Toute cette négativité que l’on voit partout en ce moment et ce qui se passe en France me rend triste. J’espère qu’il ne s’agit pas de racisme. Je pense qu’ils ont mal interprété un vêtement qui est complètement positif, il symbolise le loisir et la joie, les bons moments, le sport et la santé, et maintenant on demande aux femmes de quitter la plage et de retourner dans leurs cuisines?
Ce vêtement est un outil de liberté pour les femmes, et ils veulent leur prendre leur liberté? Alors qui est pire, le Taliban ou le politicien français? Ils sont aussi mauvais l’un que l’autre.
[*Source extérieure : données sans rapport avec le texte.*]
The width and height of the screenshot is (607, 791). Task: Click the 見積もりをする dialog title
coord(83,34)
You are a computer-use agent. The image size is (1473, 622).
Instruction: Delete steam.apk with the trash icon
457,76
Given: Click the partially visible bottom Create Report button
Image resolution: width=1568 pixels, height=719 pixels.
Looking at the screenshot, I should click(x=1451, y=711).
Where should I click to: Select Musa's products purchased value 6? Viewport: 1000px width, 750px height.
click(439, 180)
Je pense que les hommes n’ont pas à décider de ce que les femmes doivent porter; personne ne nous force, c’est à chaque femme de décider. Ce que vous voyez, c’est notre choix. Est-ce que je me considère comme une féministe? Oui, peut-être. J’aime me tenir derrière mon mari, mais le moteur c’est moi et c’est mon choix. Je veux qu’il reçoive tous les honneurs, mais moi je suis la réussite silencieuse.
J’aimerais être en France pour dire que vous n’avez rien compris. Et n’y a-t-il pas suffisamment de problèmes dans le monde, faut-il en vraiment en créer de nouveaux? Vous avez pris un produit qui signifie la joie, le plaisir et l’activité physique et vous en avez fait un objet de haine.
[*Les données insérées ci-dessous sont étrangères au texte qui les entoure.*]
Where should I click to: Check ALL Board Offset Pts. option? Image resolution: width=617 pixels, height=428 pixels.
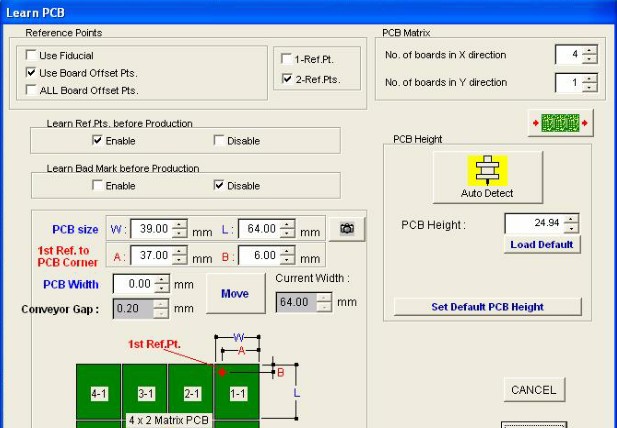tap(31, 91)
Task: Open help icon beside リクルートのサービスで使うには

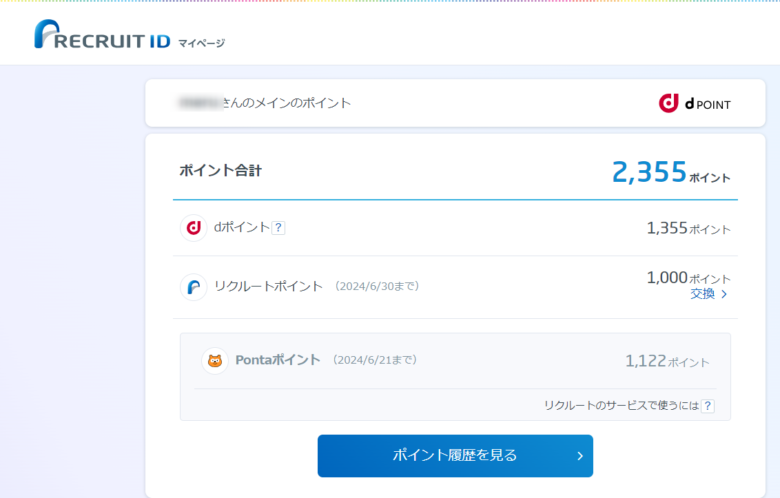Action: coord(708,406)
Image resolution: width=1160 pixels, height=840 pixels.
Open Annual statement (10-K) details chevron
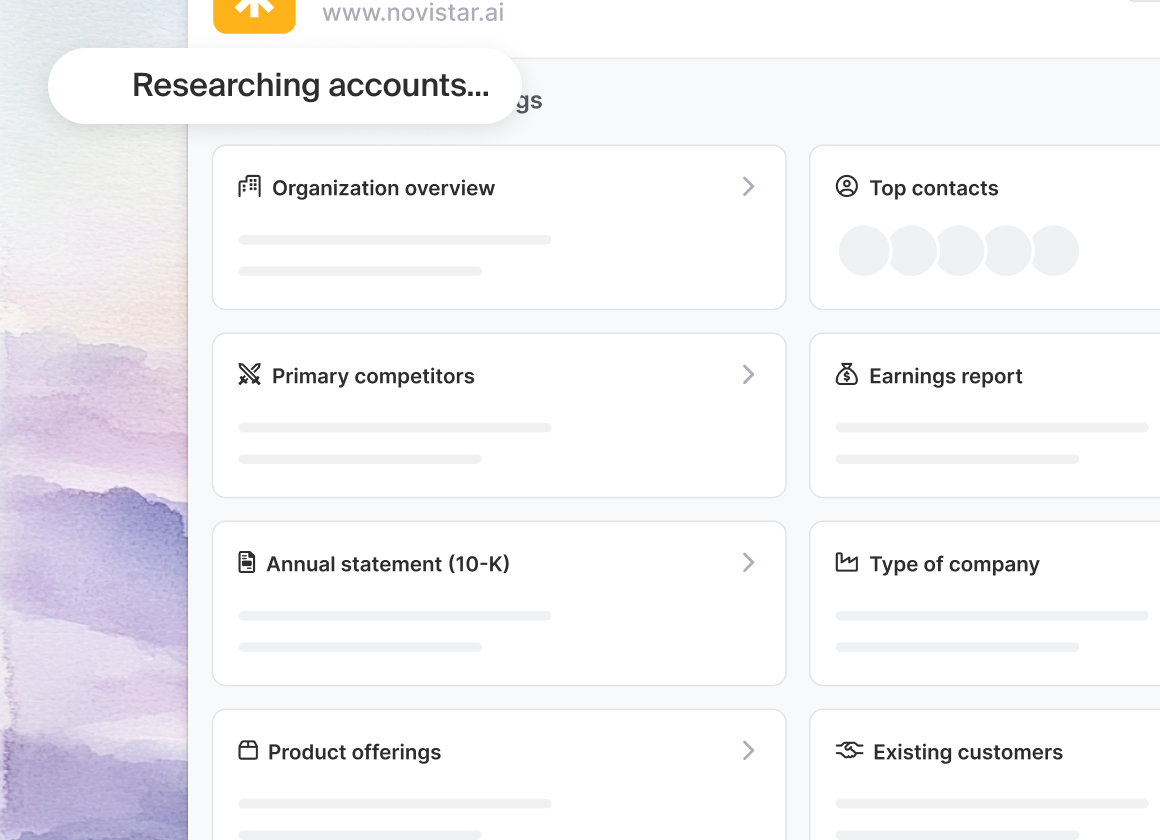(748, 562)
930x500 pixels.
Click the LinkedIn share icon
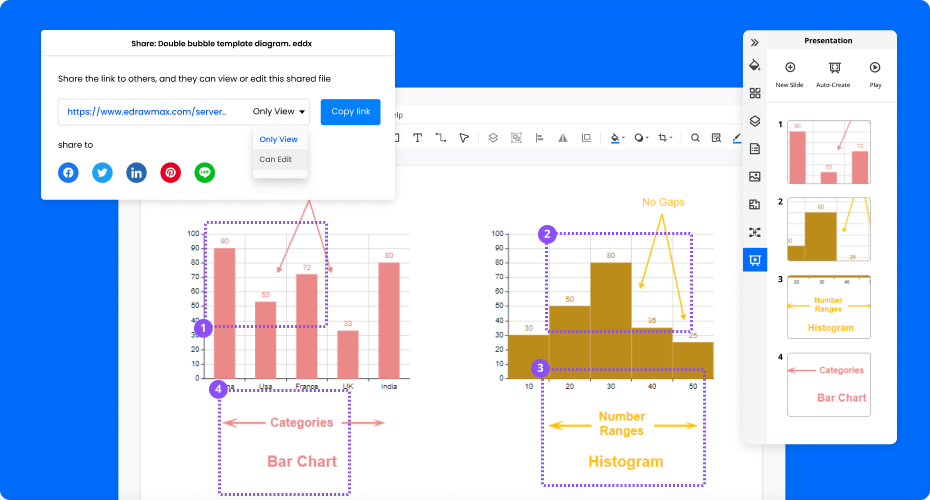tap(136, 173)
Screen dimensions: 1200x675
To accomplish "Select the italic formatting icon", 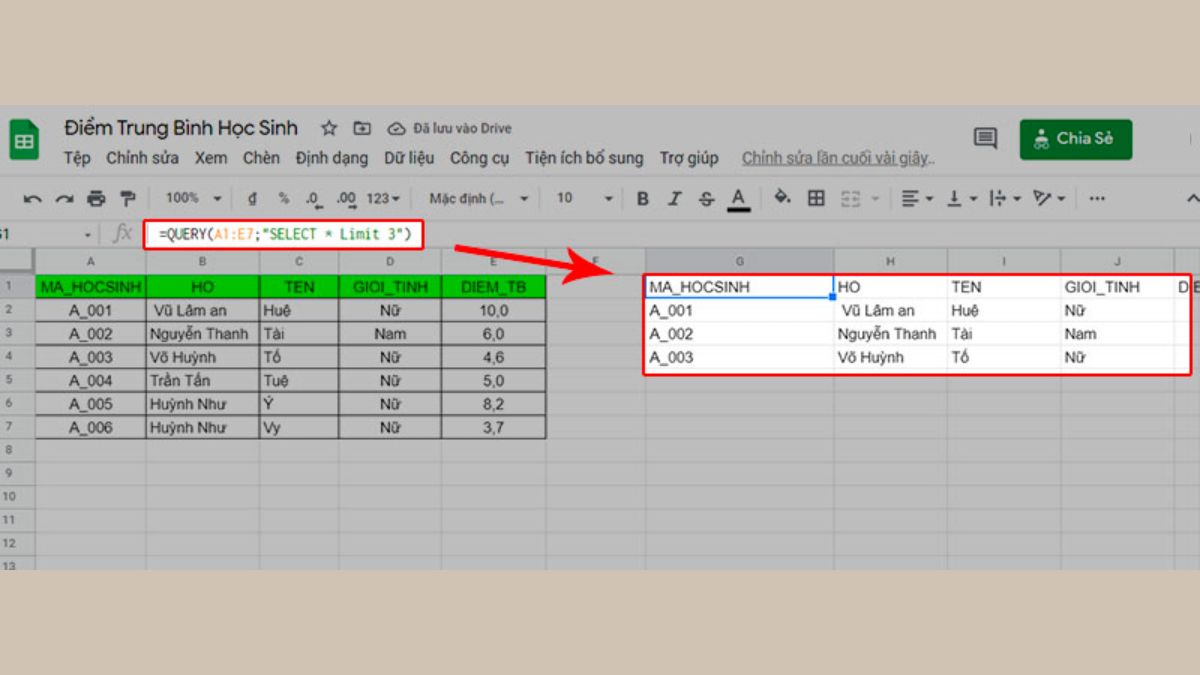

Quelles sont les valeurs françaises alors? Qu’est-ce que vous voulez dire quand vous dites que le burkini n’est pas compatible avec les valeurs françaises? Liberté? Vous nous décidez ce que nous devons porter. En nous disant ce que nous ne devons pas faire, vous allez faire renvoyer les femmes à la maison, que voulez-vous que nous fassions alors? Il y aura des répercussions. Si vous divisez la nation, si vous n’écoutez pas les voix des autres et si vous ne tentez pas de trouver des solutions, il y a des gens qui vont se mettre en colère. Repousser les gens et les isoler, ce n’est pas une bonne politique pour un politicien ou pour un pays.
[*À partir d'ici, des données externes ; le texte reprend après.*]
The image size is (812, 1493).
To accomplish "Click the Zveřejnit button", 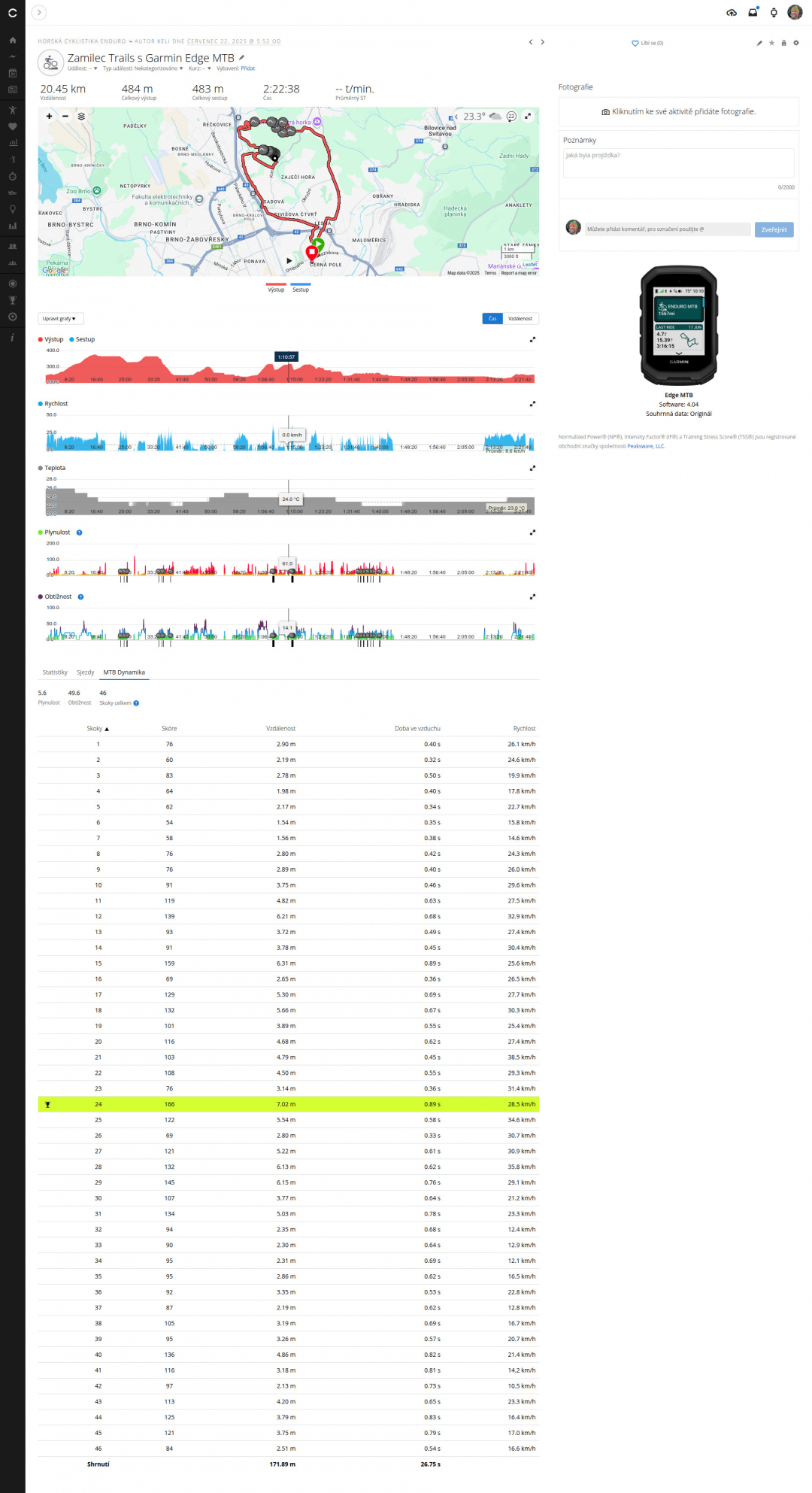I will coord(774,229).
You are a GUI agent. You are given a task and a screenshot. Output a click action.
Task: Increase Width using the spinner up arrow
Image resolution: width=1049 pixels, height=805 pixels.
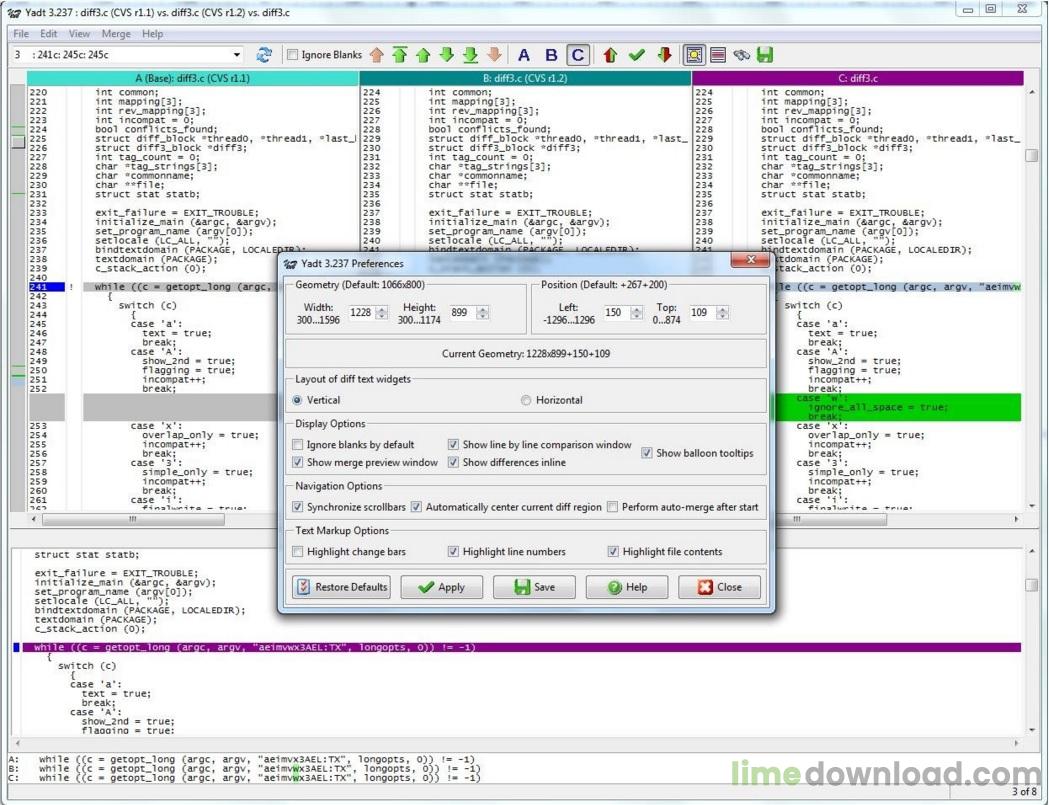click(383, 309)
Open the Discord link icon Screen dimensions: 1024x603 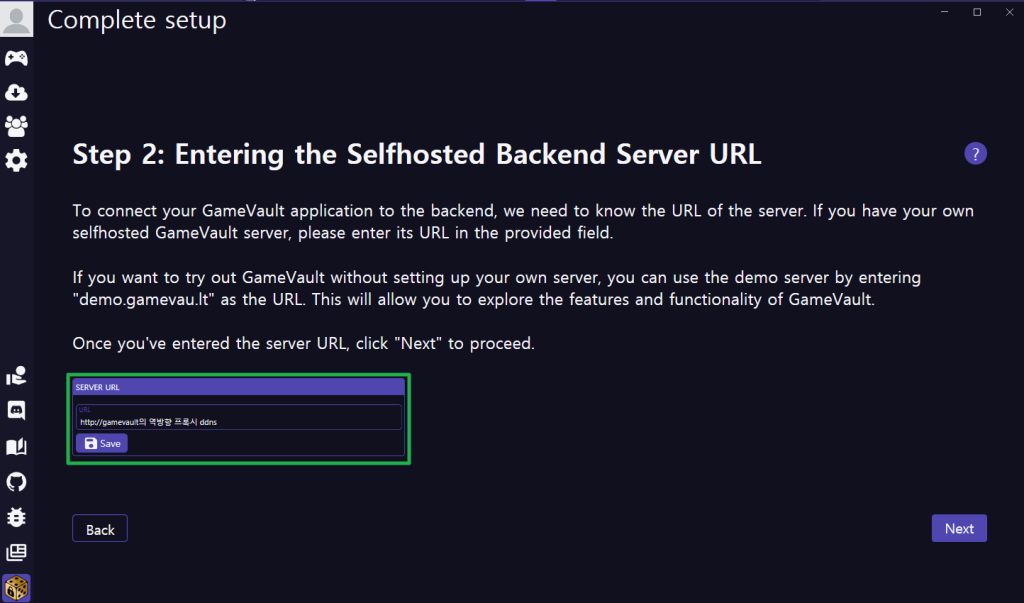16,410
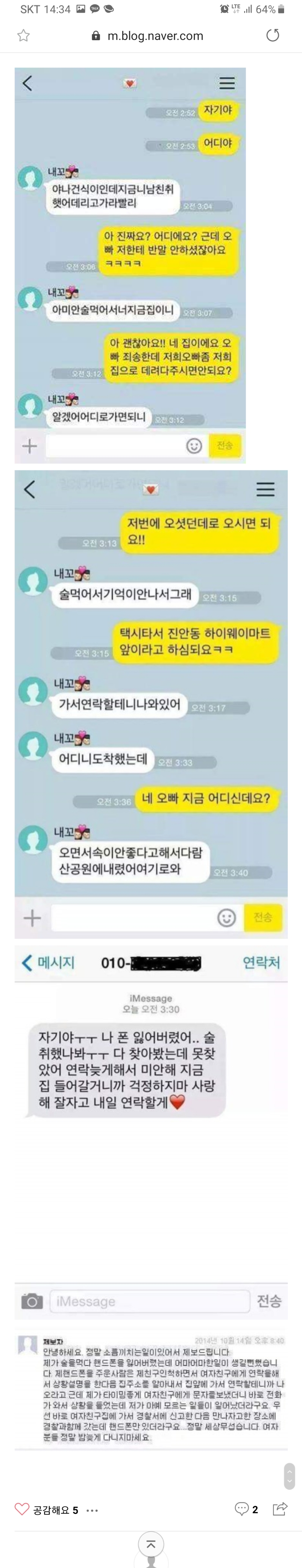Tap yellow 전송 button in first chat

tap(225, 445)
Je me souviens de la première fois que j’ai essayé le burkini. Je l’ai d’abord essayé dans ma baignoire, il fallait que je sois sûre qu’il marche. Puis j’ai dû l’essayer en plongeant, alors je suis allée à la piscine locale pour tester si le bandeau restait bien en place. Je me suis rendue à la piscine Roselands Pool, je me souviens que tout le monde me regardait, mais qu’est-ce qu’elle porte? Je suis allée tout droit jusqu’au bout de la piscine, je suis montée sur le plongeoir et j’ai sauté. Le bandeau est bien resté en place, et j’ai pensée, merveille! Parfait!
C’est la première fois de ma vie que j’ai nagé en public, et c’était absolument merveilleux. Je me souviens parfaitement de la sensation. Je me suis senti libre, je me suis senti émancipée, je sentais que la piscine m’appartenait. J’ai marché jusqu’au bout de la piscine avec les épaules bien droites.
Plonger dans l’eau est une des sensations les plus fantastiques. Et vous savez quoi? Je porte un bikini sous mon burkini. J’ai le meilleur des deux mondes.